Short exercise: Locate every row below that contains the string "Switch" and copy each of those rows in full. Match case exactly.

____________________

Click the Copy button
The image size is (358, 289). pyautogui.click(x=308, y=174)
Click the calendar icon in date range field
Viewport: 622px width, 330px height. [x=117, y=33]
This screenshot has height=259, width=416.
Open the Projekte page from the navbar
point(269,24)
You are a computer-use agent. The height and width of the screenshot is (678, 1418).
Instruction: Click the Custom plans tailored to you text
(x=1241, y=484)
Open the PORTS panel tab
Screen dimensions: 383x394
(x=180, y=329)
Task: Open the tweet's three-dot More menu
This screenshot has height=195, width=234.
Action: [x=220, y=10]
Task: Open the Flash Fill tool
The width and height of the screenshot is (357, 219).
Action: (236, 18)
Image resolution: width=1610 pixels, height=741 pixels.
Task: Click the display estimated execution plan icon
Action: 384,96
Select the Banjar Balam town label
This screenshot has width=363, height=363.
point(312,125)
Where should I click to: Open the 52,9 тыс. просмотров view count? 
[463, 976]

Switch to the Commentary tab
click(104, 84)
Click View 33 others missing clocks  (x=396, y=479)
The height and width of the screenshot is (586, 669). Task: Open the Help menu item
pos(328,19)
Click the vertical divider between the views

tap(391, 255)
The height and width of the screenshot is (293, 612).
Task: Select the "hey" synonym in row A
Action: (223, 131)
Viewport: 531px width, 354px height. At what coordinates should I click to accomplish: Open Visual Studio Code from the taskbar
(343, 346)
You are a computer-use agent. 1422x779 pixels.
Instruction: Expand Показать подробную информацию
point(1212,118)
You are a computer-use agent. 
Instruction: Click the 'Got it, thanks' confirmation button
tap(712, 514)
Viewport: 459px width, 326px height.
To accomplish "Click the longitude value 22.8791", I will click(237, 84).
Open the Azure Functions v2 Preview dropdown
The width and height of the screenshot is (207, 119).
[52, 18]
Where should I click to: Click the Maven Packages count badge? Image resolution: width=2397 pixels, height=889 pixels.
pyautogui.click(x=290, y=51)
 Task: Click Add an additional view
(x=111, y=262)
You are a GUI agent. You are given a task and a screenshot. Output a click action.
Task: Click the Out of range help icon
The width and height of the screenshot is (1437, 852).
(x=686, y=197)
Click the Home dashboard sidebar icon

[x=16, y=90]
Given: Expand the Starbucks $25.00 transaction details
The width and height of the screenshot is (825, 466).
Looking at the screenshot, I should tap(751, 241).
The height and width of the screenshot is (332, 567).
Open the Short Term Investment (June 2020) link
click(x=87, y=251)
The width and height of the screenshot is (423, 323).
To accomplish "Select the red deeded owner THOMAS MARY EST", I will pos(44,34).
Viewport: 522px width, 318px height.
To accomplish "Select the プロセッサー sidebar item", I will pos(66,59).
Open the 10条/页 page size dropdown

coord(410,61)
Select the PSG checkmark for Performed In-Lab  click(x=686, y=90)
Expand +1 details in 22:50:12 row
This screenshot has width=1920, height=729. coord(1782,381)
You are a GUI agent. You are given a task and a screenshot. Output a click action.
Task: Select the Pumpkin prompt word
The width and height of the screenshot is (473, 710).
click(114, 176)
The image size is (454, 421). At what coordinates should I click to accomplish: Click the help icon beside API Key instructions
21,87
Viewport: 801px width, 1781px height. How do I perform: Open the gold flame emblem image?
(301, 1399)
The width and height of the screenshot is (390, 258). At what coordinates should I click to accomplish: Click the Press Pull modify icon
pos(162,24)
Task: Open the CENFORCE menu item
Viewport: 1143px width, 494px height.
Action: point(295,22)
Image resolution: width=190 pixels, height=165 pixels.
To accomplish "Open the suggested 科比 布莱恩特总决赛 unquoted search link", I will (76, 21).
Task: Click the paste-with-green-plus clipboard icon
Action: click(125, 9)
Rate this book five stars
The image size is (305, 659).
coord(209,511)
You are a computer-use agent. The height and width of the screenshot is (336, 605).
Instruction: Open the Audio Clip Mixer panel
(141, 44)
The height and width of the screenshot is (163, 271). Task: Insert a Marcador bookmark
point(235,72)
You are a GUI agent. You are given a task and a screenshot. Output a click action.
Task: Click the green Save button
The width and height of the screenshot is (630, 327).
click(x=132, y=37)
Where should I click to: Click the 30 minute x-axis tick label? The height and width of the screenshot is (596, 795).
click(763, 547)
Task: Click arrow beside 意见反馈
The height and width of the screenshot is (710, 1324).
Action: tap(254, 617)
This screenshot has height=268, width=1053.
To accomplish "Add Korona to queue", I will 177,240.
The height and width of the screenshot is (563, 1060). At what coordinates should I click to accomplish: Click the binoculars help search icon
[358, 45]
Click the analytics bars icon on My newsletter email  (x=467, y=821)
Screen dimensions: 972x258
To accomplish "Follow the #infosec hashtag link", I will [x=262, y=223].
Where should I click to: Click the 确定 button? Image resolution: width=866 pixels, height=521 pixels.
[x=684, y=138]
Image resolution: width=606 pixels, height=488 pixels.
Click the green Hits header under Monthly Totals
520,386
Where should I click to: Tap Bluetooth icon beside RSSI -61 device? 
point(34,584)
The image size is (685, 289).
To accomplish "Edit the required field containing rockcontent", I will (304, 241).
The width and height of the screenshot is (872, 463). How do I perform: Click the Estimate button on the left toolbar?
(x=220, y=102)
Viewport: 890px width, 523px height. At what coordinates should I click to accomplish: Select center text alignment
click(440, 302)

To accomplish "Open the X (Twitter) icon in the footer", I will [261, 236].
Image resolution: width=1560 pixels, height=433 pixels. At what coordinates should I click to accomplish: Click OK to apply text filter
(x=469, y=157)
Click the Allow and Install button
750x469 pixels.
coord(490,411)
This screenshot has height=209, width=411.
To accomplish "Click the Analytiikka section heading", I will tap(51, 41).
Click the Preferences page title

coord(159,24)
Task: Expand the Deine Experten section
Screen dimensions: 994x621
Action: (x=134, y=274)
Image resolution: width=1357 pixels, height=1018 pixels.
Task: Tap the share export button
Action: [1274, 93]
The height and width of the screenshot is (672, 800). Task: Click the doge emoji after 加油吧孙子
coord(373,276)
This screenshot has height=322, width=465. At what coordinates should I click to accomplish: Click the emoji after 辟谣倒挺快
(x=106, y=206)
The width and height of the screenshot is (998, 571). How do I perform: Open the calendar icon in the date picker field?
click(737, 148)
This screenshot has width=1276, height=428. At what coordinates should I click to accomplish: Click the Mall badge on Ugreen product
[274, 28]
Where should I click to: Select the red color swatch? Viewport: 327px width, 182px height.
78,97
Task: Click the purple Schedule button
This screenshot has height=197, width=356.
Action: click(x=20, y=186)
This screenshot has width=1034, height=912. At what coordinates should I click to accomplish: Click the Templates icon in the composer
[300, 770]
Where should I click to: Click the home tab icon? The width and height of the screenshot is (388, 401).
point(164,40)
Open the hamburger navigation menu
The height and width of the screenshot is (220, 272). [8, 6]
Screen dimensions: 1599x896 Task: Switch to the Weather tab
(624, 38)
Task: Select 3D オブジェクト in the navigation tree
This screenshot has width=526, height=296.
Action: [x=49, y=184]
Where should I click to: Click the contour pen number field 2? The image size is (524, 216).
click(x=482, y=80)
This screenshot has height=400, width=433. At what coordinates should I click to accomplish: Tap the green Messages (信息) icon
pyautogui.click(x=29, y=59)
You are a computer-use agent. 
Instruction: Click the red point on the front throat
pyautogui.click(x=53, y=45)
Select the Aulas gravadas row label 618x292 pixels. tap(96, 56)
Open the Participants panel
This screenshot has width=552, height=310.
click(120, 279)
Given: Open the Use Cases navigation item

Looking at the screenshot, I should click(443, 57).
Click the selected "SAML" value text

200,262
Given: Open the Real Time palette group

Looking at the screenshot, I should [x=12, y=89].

____________________

Written answer:
Switch to the Commentary tab
Screen dimensions: 1599x896 Task: Switch to the Weather tab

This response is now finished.